Discussion List Archives

[Date Prev][Date Next][Thread Prev][Thread Next][Date Index][Thread Index]

Re: CIF Infoset

On Aug 18 2004, David Brown wrote:

> I am also finding this interchange interesting.

Thanks - it is a deep issue and resulted many thousands of emails in the 
XML community.

The issue as I see it is whether CIFs are seen as machine-understandable 
documents or whether they are primarily to produce material for humans to 
read. (They can do both, but it requires work).

By machine-understandable I mean that an application unknown to the creator 
of the document can interpret it in a way consistent with the creator's 
intentions. This requires consistent interpretation of CIF semantics over 
all applications (hence the requirement for an infoset).

  I have only a couple of 
> short comments to add:
> Technically the comments are not part of the CIF, 

This is what I had believed in conversations and emails but it is not 
explicitly mentioned in the specs. But clearly this view is not universal.

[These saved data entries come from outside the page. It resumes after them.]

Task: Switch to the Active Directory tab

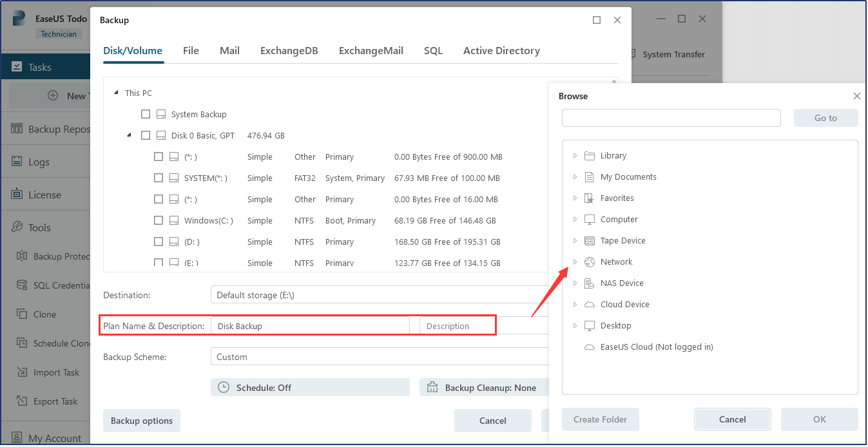Action: tap(501, 50)
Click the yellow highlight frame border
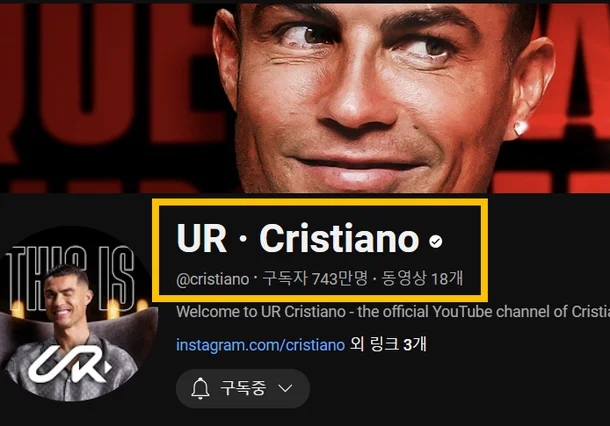 click(x=320, y=203)
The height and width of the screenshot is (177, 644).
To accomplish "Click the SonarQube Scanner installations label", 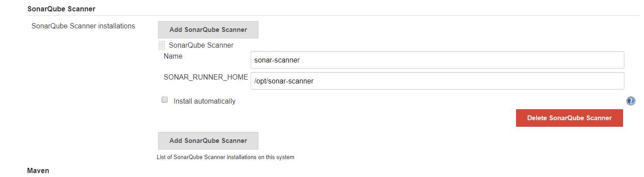I will point(83,26).
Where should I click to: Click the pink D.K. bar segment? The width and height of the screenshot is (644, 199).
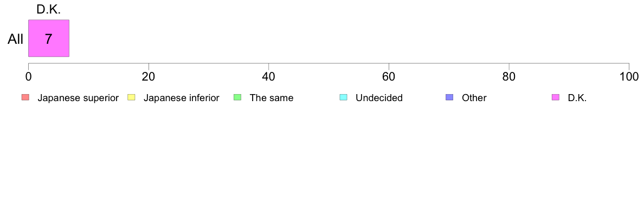pyautogui.click(x=48, y=38)
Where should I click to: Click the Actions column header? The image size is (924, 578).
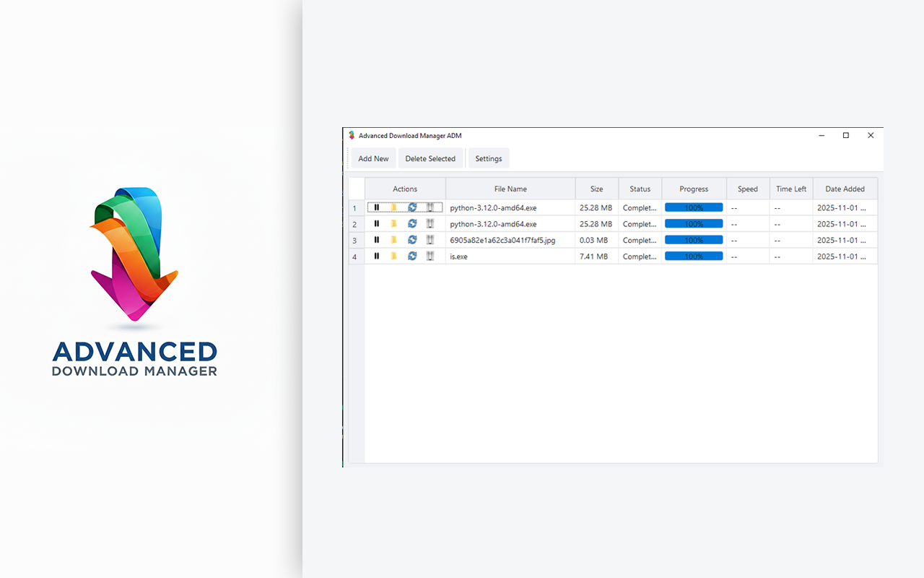404,189
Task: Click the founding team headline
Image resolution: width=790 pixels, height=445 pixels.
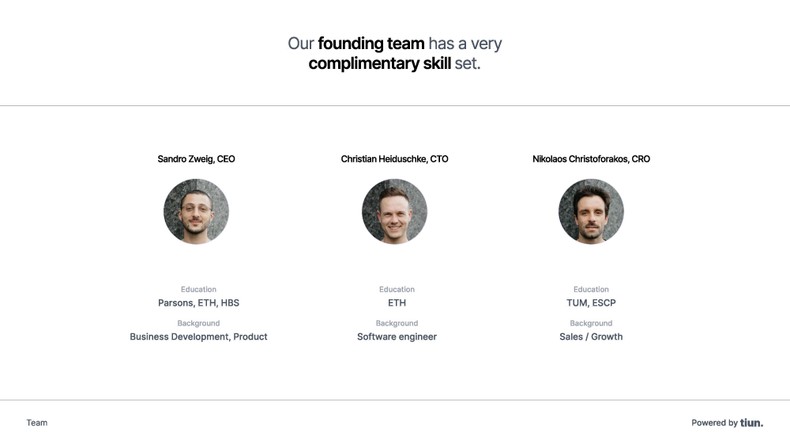Action: pyautogui.click(x=394, y=44)
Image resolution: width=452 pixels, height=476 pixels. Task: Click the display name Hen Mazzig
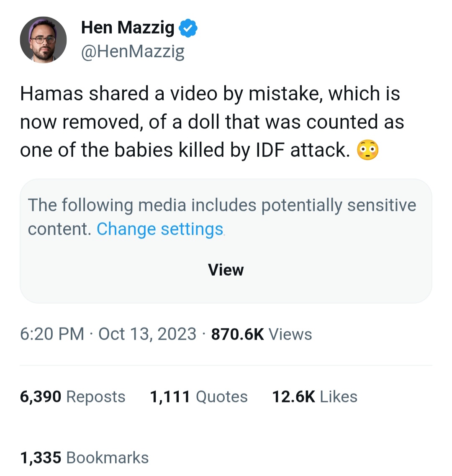pyautogui.click(x=128, y=28)
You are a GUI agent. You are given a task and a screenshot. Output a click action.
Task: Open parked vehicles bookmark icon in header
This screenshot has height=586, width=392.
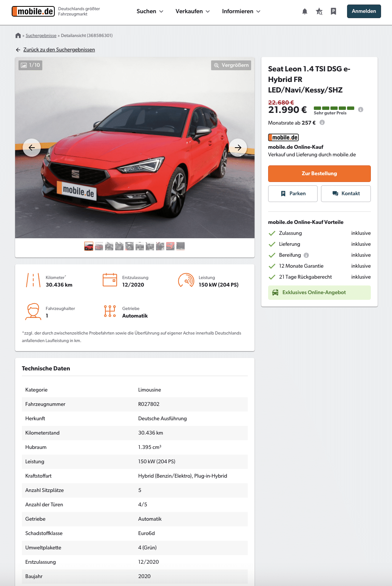[x=333, y=11]
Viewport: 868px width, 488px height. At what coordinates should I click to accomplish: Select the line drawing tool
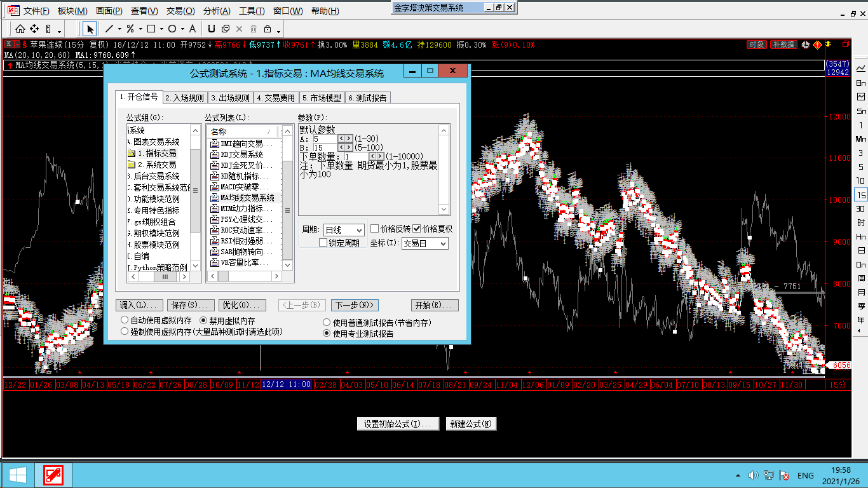pos(109,29)
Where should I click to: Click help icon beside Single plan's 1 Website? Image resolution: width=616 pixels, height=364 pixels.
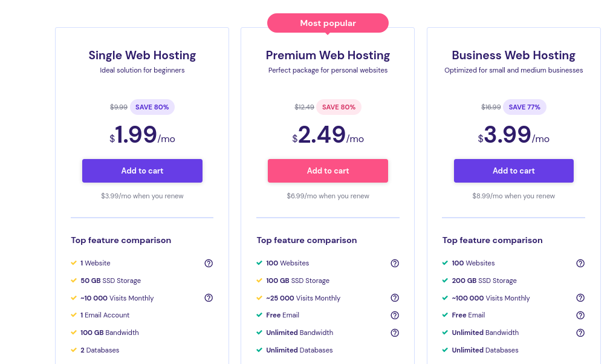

Q. If my CIF parser automatically strips all comments from the document 
and, say, deposists them in a public repopsitory, does anyone feel this is 
a problem?

Q. Is the CIF version "comment" a special case and should it be preserved 
(I believe yes)

and in practice the 
> CIFs I handle for Acta Cryst. only contain template comments that are 
> designed to direct the author to include the requred information.   When 
> CIF editors become more widely used, these comments will not be needed.

I believe that in practice many authors use comments to convey information 
they would wish to remain in the document (e.g. copyright). If so it seems 
that new dictionary items may be required.
> >> So if something is numb, you expect it to be a number, irrespective 
> >> of the lexical eye candy provided by a variety of delimited string 
> >> forms. If _cell_length is declared numb, then '12.1' and 12.1 are 
> >> equivalent in interpretation (at the application level).
> >
> >
> > The CIF specification indicates that these have different semantics. 
> > If this is now obsolete or deprecated it would make implementations 
> > simpler. 
> The quotes are important.  The dictionary gives, I believe, the default 
> type, but this can be overridden by the acutal type.  Thus in the 
> example given above '12.1' would be read as char and an application 
> would have to decide whether it could convert this to numb.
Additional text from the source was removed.